→ EXCERPTED RECORDS
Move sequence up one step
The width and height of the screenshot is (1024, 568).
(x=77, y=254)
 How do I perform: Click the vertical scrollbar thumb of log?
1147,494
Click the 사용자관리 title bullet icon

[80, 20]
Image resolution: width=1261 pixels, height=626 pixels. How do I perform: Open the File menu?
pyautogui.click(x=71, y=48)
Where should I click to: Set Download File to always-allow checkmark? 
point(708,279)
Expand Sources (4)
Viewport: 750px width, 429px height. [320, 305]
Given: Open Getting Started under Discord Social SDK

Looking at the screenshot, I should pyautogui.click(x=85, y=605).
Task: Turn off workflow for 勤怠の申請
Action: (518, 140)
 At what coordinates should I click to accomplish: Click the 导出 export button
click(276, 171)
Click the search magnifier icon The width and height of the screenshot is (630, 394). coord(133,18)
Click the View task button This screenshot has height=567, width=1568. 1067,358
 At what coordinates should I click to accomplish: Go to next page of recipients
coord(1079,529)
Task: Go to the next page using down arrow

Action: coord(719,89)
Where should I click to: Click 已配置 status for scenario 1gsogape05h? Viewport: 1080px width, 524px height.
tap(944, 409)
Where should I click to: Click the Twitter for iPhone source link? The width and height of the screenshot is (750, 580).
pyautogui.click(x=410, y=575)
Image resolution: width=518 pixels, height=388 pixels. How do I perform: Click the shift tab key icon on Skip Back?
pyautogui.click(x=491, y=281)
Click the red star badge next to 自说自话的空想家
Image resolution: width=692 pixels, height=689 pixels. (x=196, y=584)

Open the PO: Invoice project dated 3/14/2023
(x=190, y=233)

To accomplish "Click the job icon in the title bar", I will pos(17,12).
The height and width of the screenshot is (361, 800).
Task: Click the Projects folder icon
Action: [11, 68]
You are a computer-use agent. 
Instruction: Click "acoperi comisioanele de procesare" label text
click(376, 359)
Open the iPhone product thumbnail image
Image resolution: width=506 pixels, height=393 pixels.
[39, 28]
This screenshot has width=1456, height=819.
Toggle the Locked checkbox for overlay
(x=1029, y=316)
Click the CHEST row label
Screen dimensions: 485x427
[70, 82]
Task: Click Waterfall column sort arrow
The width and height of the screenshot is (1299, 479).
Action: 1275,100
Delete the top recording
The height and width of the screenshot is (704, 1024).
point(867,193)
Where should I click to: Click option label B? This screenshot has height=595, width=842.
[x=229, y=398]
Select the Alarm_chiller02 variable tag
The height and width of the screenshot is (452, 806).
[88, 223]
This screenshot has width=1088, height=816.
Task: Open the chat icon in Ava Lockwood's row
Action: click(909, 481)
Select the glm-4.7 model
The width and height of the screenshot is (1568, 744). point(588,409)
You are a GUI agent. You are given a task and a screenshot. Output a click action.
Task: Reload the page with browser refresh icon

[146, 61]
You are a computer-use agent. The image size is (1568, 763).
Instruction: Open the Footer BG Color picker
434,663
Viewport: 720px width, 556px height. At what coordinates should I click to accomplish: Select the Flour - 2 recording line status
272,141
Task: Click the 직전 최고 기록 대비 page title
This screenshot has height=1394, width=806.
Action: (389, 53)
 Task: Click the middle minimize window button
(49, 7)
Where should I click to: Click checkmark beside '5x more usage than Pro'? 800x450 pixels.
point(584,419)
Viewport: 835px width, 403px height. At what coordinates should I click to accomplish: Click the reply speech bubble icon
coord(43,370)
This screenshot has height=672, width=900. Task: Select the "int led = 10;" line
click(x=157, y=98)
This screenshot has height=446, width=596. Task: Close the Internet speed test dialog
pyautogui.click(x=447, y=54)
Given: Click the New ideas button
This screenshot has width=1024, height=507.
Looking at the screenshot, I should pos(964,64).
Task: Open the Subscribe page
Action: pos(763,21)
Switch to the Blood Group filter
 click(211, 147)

→ TASK DETAILS
Return the data above in full. Keep every line exactly as it is.

→ OUTPUT
Move sequence up one step
The width and height of the screenshot is (1024, 568).
(x=77, y=254)
 How do I perform: Click the vertical scrollbar thumb of log?
1147,494
Click the 사용자관리 title bullet icon

[80, 20]
Image resolution: width=1261 pixels, height=626 pixels. How do I perform: Open the File menu?
pyautogui.click(x=71, y=48)
Where should I click to: Set Download File to always-allow checkmark? 
point(708,279)
Expand Sources (4)
Viewport: 750px width, 429px height. [320, 305]
Given: Open Getting Started under Discord Social SDK

Looking at the screenshot, I should pyautogui.click(x=85, y=605).
Task: Turn off workflow for 勤怠の申請
Action: (518, 140)
 At what coordinates should I click to accomplish: Click the 导出 export button
click(276, 171)
Click the search magnifier icon The width and height of the screenshot is (630, 394). coord(133,18)
Click the View task button This screenshot has height=567, width=1568. 1067,358
 At what coordinates should I click to accomplish: Go to next page of recipients
coord(1079,529)
Task: Go to the next page using down arrow

Action: coord(719,89)
Where should I click to: Click 已配置 status for scenario 1gsogape05h? Viewport: 1080px width, 524px height.
tap(944, 409)
Where should I click to: Click the Twitter for iPhone source link? The width and height of the screenshot is (750, 580).
pyautogui.click(x=410, y=575)
Image resolution: width=518 pixels, height=388 pixels. How do I perform: Click the shift tab key icon on Skip Back?
pyautogui.click(x=491, y=281)
Click the red star badge next to 自说自话的空想家
Image resolution: width=692 pixels, height=689 pixels. (x=196, y=584)

Open the PO: Invoice project dated 3/14/2023
(x=190, y=233)

To accomplish "Click the job icon in the title bar", I will pos(17,12).
The height and width of the screenshot is (361, 800).
Task: Click the Projects folder icon
Action: [11, 68]
You are a computer-use agent. 
Instruction: Click "acoperi comisioanele de procesare" label text
click(376, 359)
Open the iPhone product thumbnail image
Image resolution: width=506 pixels, height=393 pixels.
[39, 28]
This screenshot has width=1456, height=819.
Toggle the Locked checkbox for overlay
(x=1029, y=316)
Click the CHEST row label
Screen dimensions: 485x427
[70, 82]
Task: Click Waterfall column sort arrow
The width and height of the screenshot is (1299, 479).
Action: 1275,100
Delete the top recording
The height and width of the screenshot is (704, 1024).
point(867,193)
Where should I click to: Click option label B? This screenshot has height=595, width=842.
[x=229, y=398]
Select the Alarm_chiller02 variable tag
The height and width of the screenshot is (452, 806).
[88, 223]
This screenshot has width=1088, height=816.
Task: Open the chat icon in Ava Lockwood's row
Action: click(909, 481)
Select the glm-4.7 model
The width and height of the screenshot is (1568, 744). point(588,409)
You are a GUI agent. You are given a task and a screenshot. Output a click action.
Task: Reload the page with browser refresh icon

[146, 61]
You are a computer-use agent. The image size is (1568, 763).
Instruction: Open the Footer BG Color picker
434,663
Viewport: 720px width, 556px height. At what coordinates should I click to accomplish: Select the Flour - 2 recording line status
272,141
Task: Click the 직전 최고 기록 대비 page title
This screenshot has height=1394, width=806.
Action: (389, 53)
 Task: Click the middle minimize window button
(49, 7)
Where should I click to: Click checkmark beside '5x more usage than Pro'? 800x450 pixels.
point(584,419)
Viewport: 835px width, 403px height. At what coordinates should I click to accomplish: Click the reply speech bubble icon
coord(43,370)
This screenshot has height=672, width=900. Task: Select the "int led = 10;" line
click(x=157, y=98)
This screenshot has height=446, width=596. Task: Close the Internet speed test dialog
pyautogui.click(x=447, y=54)
Given: Click the New ideas button
This screenshot has width=1024, height=507.
Looking at the screenshot, I should pos(964,64).
Task: Open the Subscribe page
Action: pos(763,21)
Switch to the Blood Group filter
 click(211, 147)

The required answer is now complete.